### [Required task]
Recast the records from the line containing "You are a GUI" up to and including the line containing "click(x=1219, y=122)" as a JSON list of strings, with one string per line and no blank lines. Omit the pictures.
** START OF Record list **
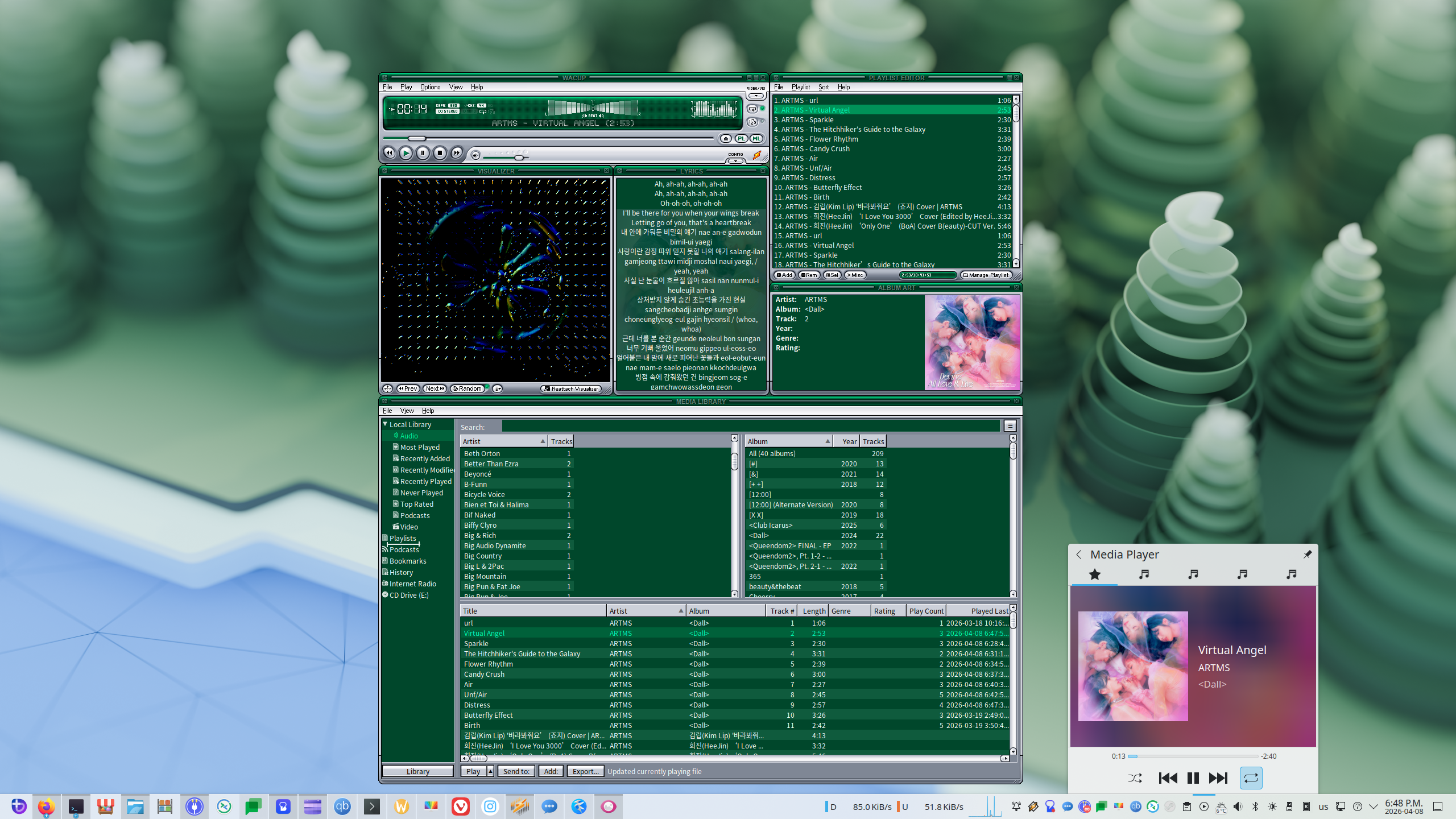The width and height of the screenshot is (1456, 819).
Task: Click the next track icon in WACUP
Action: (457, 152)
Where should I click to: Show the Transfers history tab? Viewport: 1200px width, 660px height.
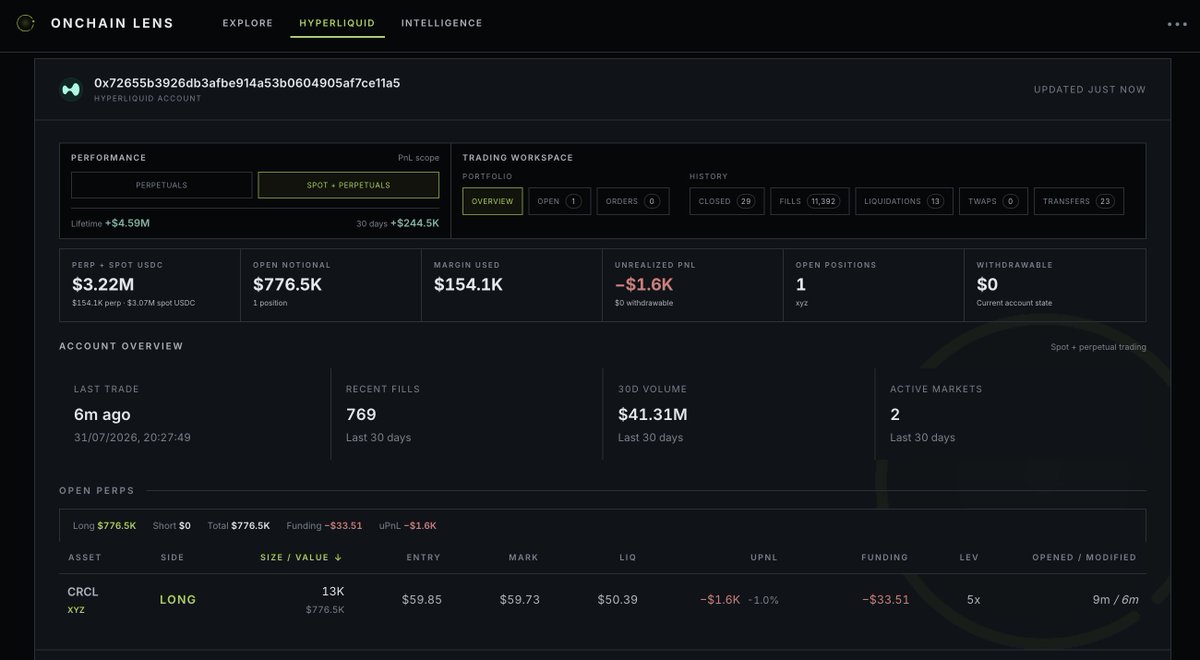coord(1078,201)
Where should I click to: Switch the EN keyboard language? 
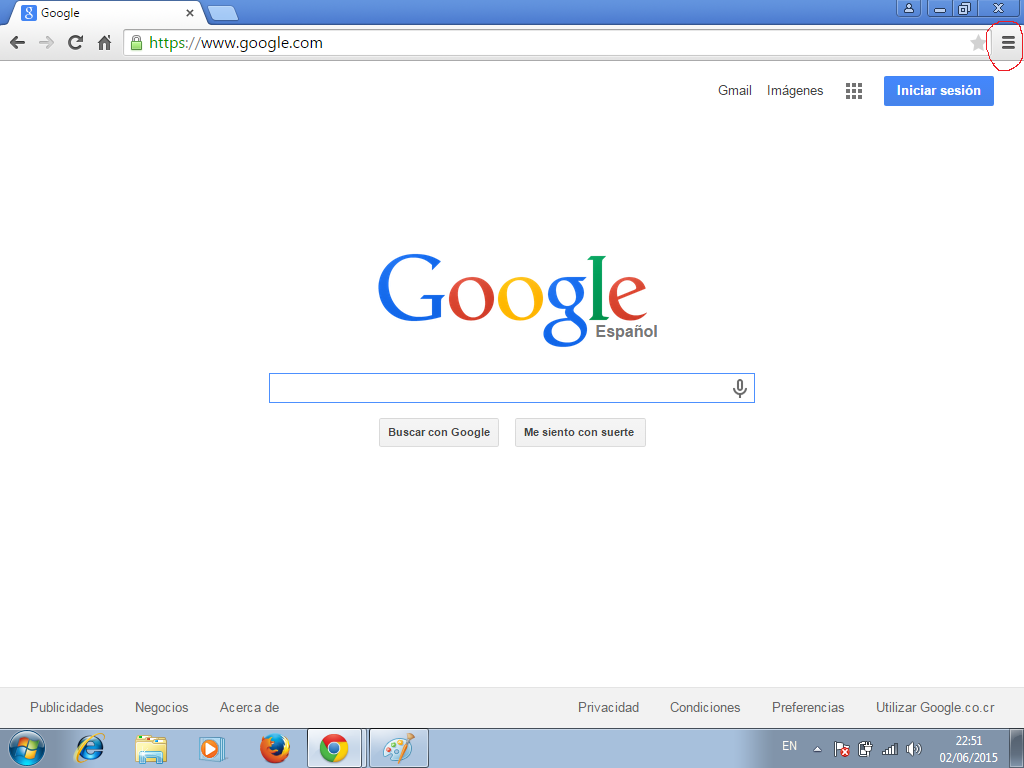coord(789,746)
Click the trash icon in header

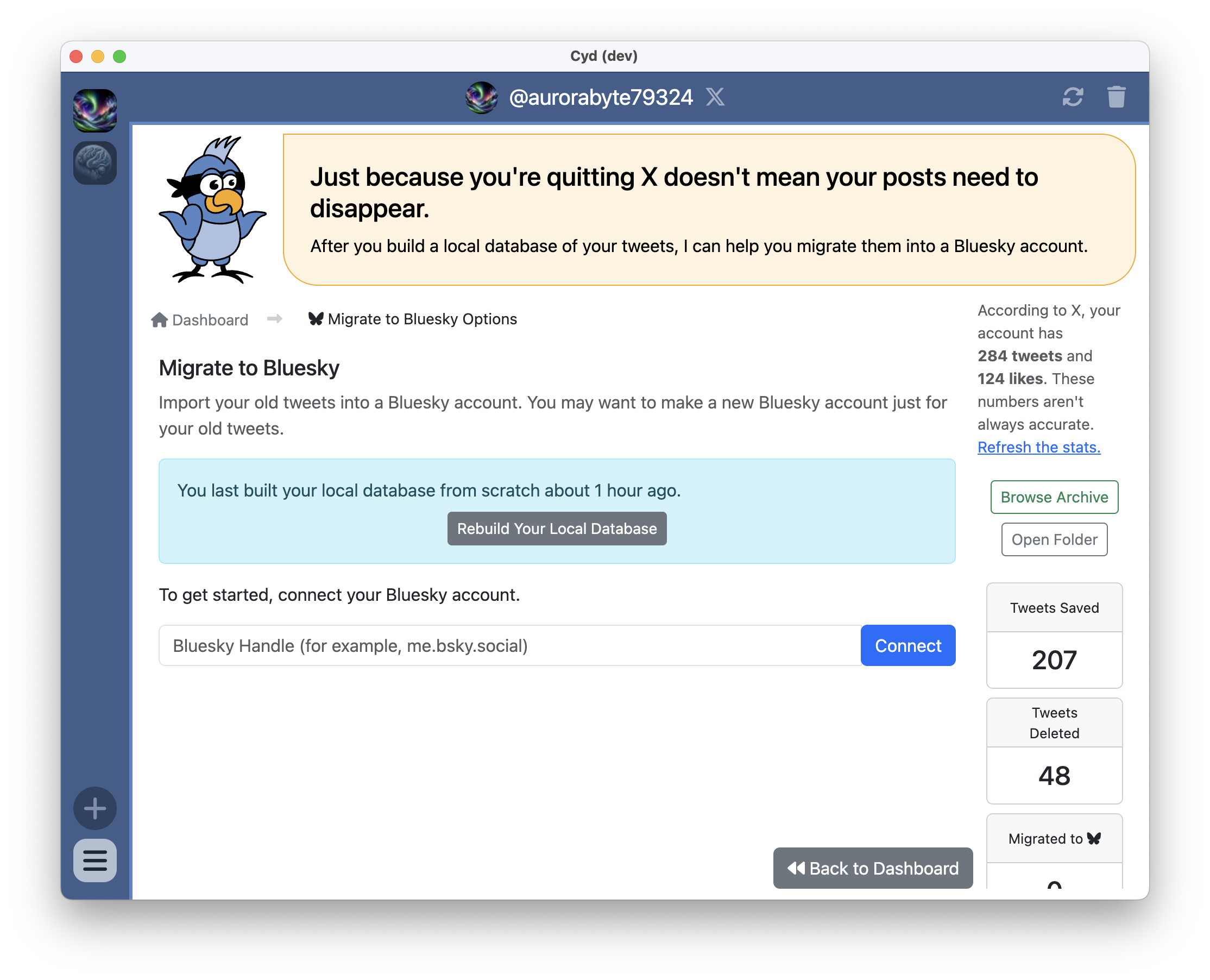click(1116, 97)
** END OF Record list **
** START OF Record list **
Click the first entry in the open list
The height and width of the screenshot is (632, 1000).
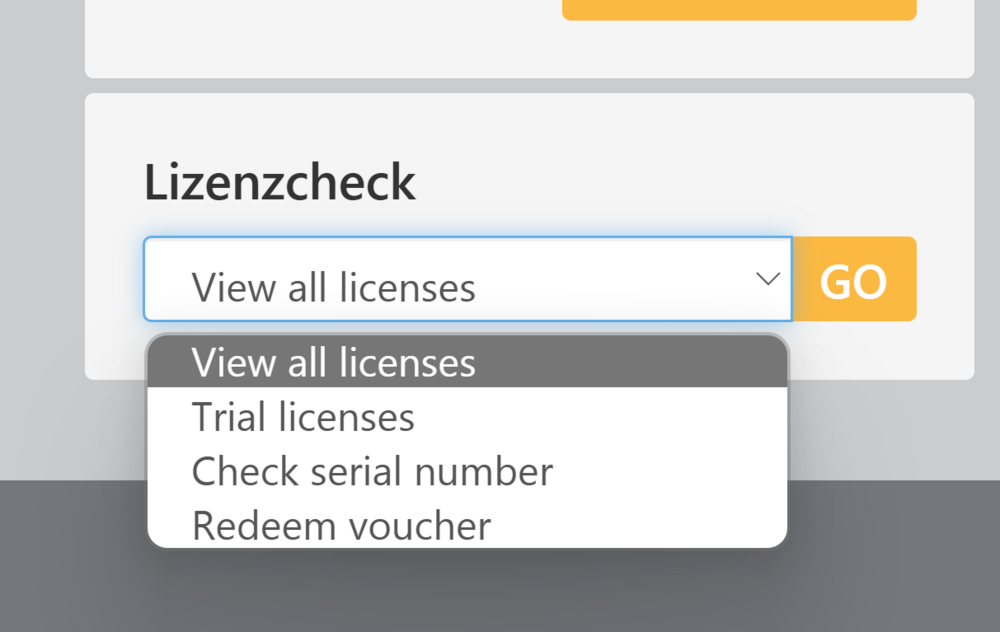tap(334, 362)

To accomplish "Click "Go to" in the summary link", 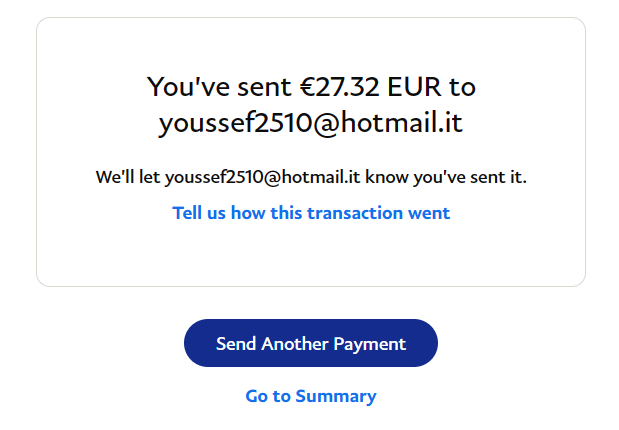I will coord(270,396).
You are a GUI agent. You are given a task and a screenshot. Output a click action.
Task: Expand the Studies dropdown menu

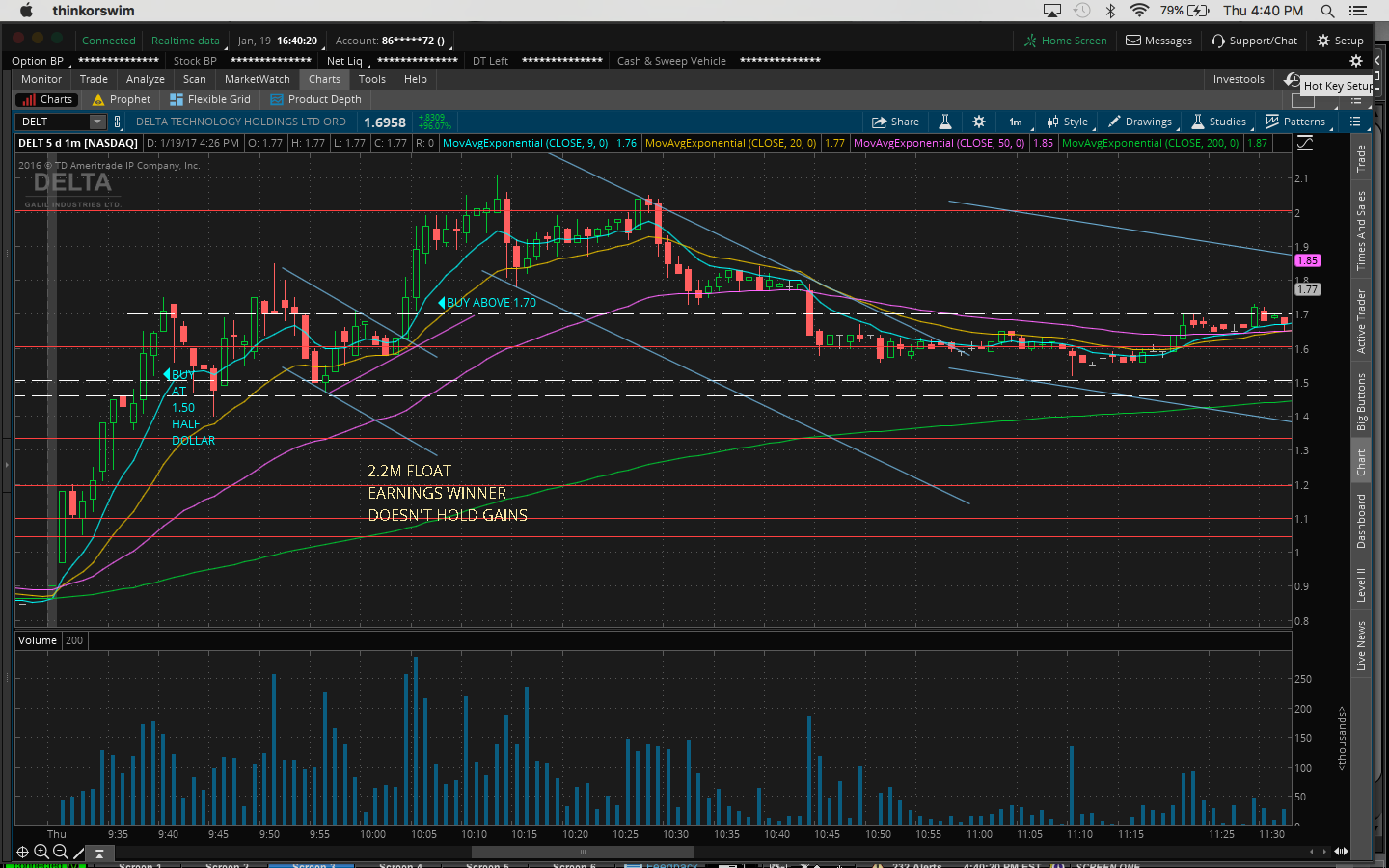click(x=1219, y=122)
** END OF Record list **
### [Task answer]
[
  "You are a GUI agent. You are given a task and a screenshot. Output a click action.",
  "Task: Expand the Studies dropdown menu",
  "click(x=1219, y=122)"
]